Find and copy the lines in the records beneath this task that contain the word "will".

^^^^

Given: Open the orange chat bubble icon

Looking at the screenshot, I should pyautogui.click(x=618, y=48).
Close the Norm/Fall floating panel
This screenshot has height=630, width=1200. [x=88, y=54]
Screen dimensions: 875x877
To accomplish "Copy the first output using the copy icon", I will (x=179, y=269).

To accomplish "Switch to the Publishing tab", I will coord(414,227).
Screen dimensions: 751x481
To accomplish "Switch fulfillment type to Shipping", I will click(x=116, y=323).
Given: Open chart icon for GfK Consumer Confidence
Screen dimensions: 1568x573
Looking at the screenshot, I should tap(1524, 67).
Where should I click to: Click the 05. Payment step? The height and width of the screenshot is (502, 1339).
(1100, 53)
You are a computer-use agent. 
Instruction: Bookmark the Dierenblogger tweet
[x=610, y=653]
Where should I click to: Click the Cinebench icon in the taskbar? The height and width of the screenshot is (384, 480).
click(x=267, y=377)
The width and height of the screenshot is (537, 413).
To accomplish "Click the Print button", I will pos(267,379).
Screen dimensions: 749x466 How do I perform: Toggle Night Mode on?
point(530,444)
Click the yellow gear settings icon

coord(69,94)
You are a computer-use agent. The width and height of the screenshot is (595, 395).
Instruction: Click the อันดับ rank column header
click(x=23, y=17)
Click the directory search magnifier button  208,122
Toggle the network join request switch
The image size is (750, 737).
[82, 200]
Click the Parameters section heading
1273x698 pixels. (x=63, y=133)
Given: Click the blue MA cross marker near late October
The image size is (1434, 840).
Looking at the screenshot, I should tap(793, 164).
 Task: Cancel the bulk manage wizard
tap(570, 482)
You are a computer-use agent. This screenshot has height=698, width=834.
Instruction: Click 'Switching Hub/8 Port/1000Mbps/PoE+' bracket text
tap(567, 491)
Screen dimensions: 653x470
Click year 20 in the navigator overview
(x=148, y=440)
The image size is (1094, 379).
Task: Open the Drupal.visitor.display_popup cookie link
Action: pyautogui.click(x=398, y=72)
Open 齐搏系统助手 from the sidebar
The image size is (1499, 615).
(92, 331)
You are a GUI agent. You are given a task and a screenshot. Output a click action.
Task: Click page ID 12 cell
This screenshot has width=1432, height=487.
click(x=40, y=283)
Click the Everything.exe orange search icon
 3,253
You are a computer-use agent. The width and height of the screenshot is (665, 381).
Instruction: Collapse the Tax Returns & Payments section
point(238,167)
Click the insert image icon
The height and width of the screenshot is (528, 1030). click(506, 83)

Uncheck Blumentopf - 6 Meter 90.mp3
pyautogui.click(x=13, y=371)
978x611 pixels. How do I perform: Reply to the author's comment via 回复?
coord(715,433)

^^^^

■ **Reply**:
To accomplish "Copy the first output using the copy icon", I will (x=179, y=269).
To accomplish "Switch to the Publishing tab", I will coord(414,227).
To accomplish "Switch fulfillment type to Shipping", I will click(x=116, y=323).
To accomplish "Click the Print button", I will pos(267,379).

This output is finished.